De nieuwe kapitein sprong van het dek, volledig gekleed, en sprintte door het water. Als voormalig lifeguard hield hij zijn ogen recht op zijn slachtoffer als hij regelrecht naar een echtpaar zwemt tussen de sportvissers en het strand. ‘Ik denk dat hij denkt dat je verdrinkt,’ zegt de man tegen zijn vrouw. Ze hadden elkaar natgespetterd en ze hadden geschreeuwd, maar nu stonden ze gewoon, nek-diep op een zandbank. ‘Er is niets aan de hand; wat doet hij?’ vroeg ze, een beetje geïrriteerd. ‘Het gaat goed!’ schreeuwt de man. Ze zwaaien naar de kapitein, maar die blijft hard zwemmen, richting het echtpaar. ‘Aan de kant,’ schreeuwt de kapitein naar het echtpaar terwijl hij zijn vaart niet verminderd. Direct achter hen, geen 10 meter afstand, is hun 9-jarige dochter aan het verdrinken. Veilig boven het oppervlak in de armen van de kapitein, barstte ze in tranen uit, ‘Papa!’

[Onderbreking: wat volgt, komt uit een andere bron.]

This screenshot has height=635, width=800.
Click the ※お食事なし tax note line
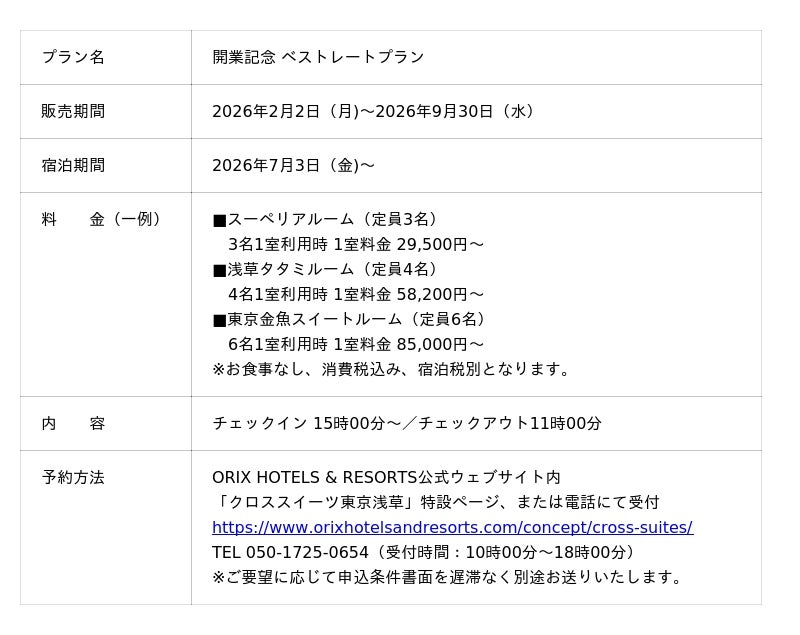[394, 369]
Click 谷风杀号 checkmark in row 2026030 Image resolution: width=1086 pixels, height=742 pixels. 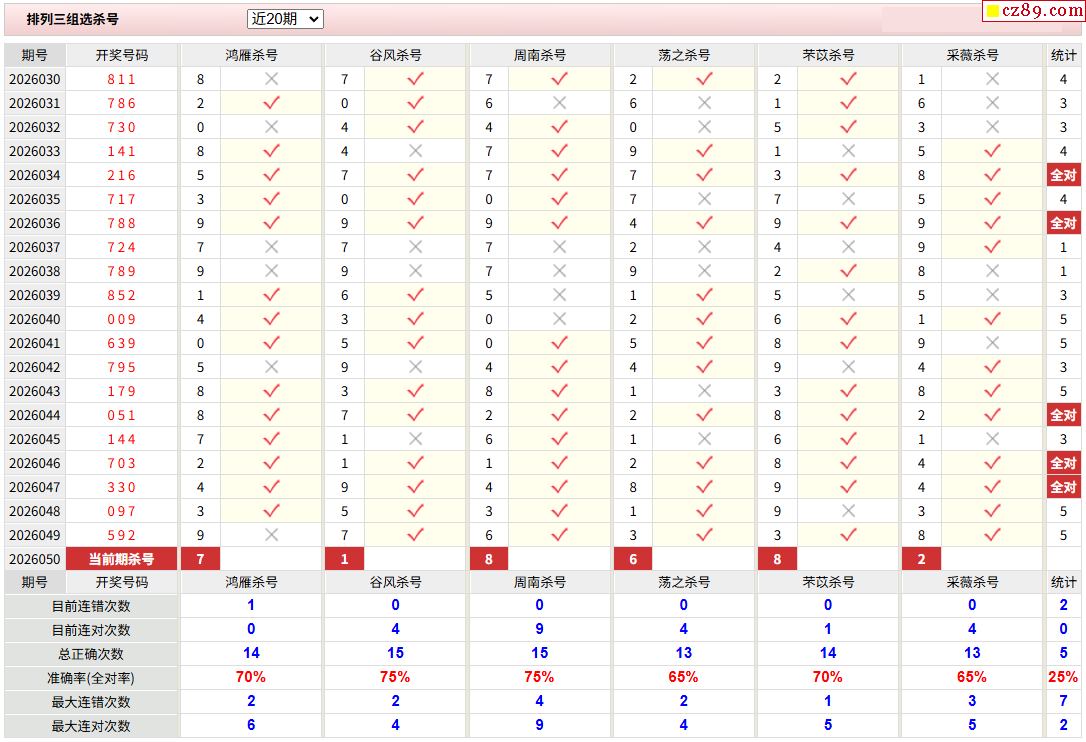(415, 79)
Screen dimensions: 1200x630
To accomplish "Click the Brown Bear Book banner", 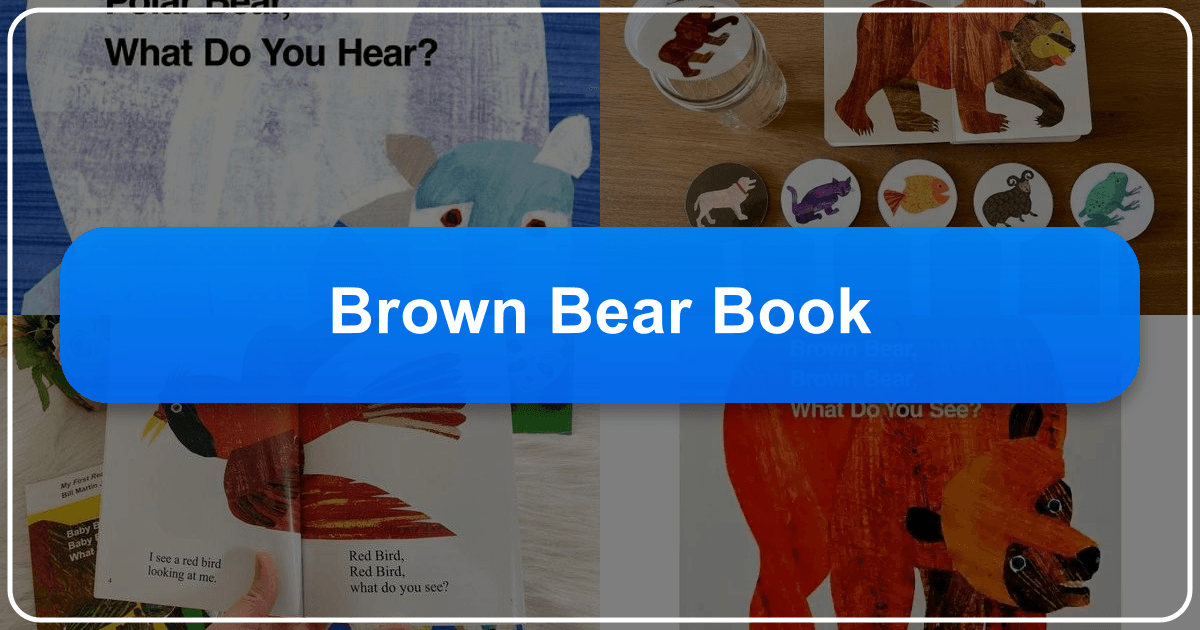I will [600, 314].
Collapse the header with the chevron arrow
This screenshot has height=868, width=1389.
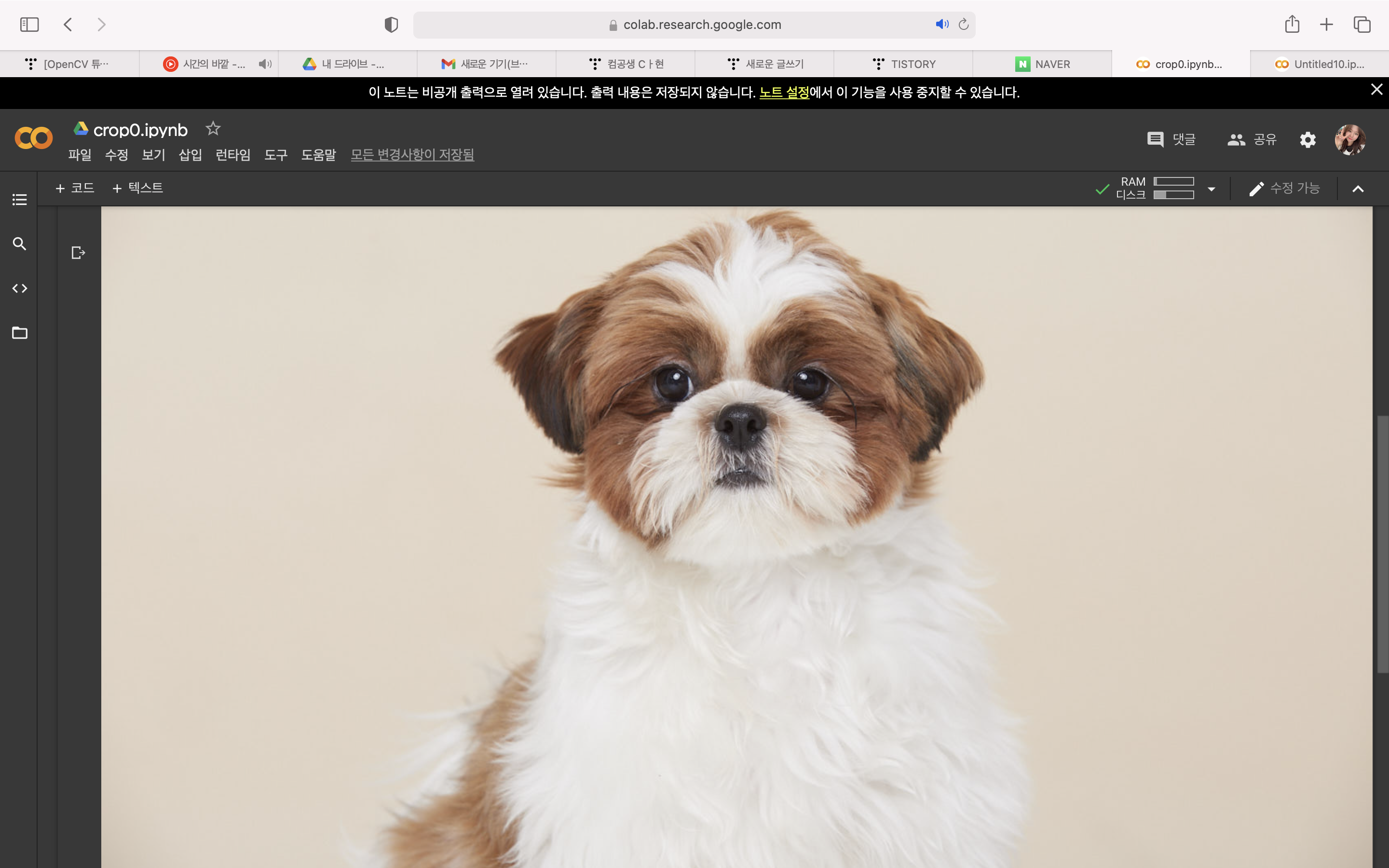(1358, 189)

Hoe wist deze kapitein – vanaf 50 meter afstand – wat de vader niet kon herkennen van net 10 meter? Verdrinking is niet het gewelddadige spatten, roepen om hulp die de meeste mensen verwachten. De kapitein werd opgeleid om verdrinking te herkennen door experts en jarenlange ervaring. De vader daarentegen had geleerd waar verdrinking op lijkt door televisie te kijken. Als je tijd doorbrengt op of bij het water, en dan zijn we waarschijnlijk allemaal nu de zomer eraan komt, dan moet je ervoor zorgen dat je weet waar je op moet letten bij mensen in het water.
Voordat de dochter huilend het woord ‘Papa’ kon uitroepen, had ze nog geen geluid kunnen maken. Bij de reddingsbrigade waren we helemaal niet verrast door dit verhaal. Verdrinking is bijna altijd een bedrieglijk rustig evenement. Het zwaaien, spatten en schreeuwen, de dramatische voorstelling die we kennen van de televisie zorgt dat we alert zijn op signalen die zelden gezien worden in het echte leven.
Behalve in zeldzame omstandigheden, zullen mensen die aan het verdrinken zijn niet in staat om te roepen om hulp. Het ademhalingssysteem is ontworpen voor de ademhaling. Spraak is de secundaire of overkoepelende functie. Ademhaling moet worden voldaan alvorens spraak optreedt. Monden van deze drenkelingen zullen afwisselend onder het boven het wateroppervlak verschijnen. Echter niet lang genoeg om in te ademen en te roepen om hulp.
Daarnaast zullen deze drenkelingen niet kunnen zwaaien om hulp. Natuur instinctief dwingt hen om hun armen zijwaarts uit te zwaaien om druk op het wateroppervlak uit te oefenen. Met deze korte armslagen in het water kunnen de drenkelingen hun mond uit het water tillen om te ademen.
Dit betekent trouwens niet dat een persoon die schreeuwt om hulp en wel weet te zwaaien niet echt in de problemen is. Maar in tegenstelling tot de hierboven genoemde drenkelingen, kunnen deze personen nog wel helpen bij hun eigen redding. Ze kunnen bijvoorbeeld een lijn of een reddingsklos vastgrijpen.
Let onder andere op de volgende tekenen van verdrinking wanneer personen in het water liggen:
- Hoofd laag in het water, mond op waterniveau;
- Hoofd naar achter gekanteld met open mond;
- Ogen glazig en lege, niet in staat om zich te concentreren;
- Ogen dicht;
- Haar over voorhoofd of ogen;
- Het niet gebruiken van benen om boven te blijven;
- Hyperventileren of happend naar lucht;
- Proberen te zwemmen in een bepaalde richting, maar geen vooruitgang boeken;
- Proberen om te rollen op de rug;
- Lijkt een onzichtbare ladder te beklimmen.
Dus als een bemanningslid overboord valt en alles ziet er goed uit, wees niet te zeker! De meest voorkomende indicatie dat iemand verdrinkt, is dat ze er niet uitzien alsof ze verdrinken. Ze kunnen er uitzien alsof ze zijn watertrappelen zijn en op het dek kijken. Een manier om zeker te zijn? Vraag hen: ‘Gaat het wel?’ Als ze kunnen antwoorden, dan gaat het waarschijnlijk ook goed met ze. Als ze je alleen terugkijken met een lege blik, heb je minder dan 30 seconden om ze eruit te krijgen. En ouders: kinderen die in het water spelen maken lawaai. Als ze stil zijn, ga dan naar ze toe en ontdek waarom.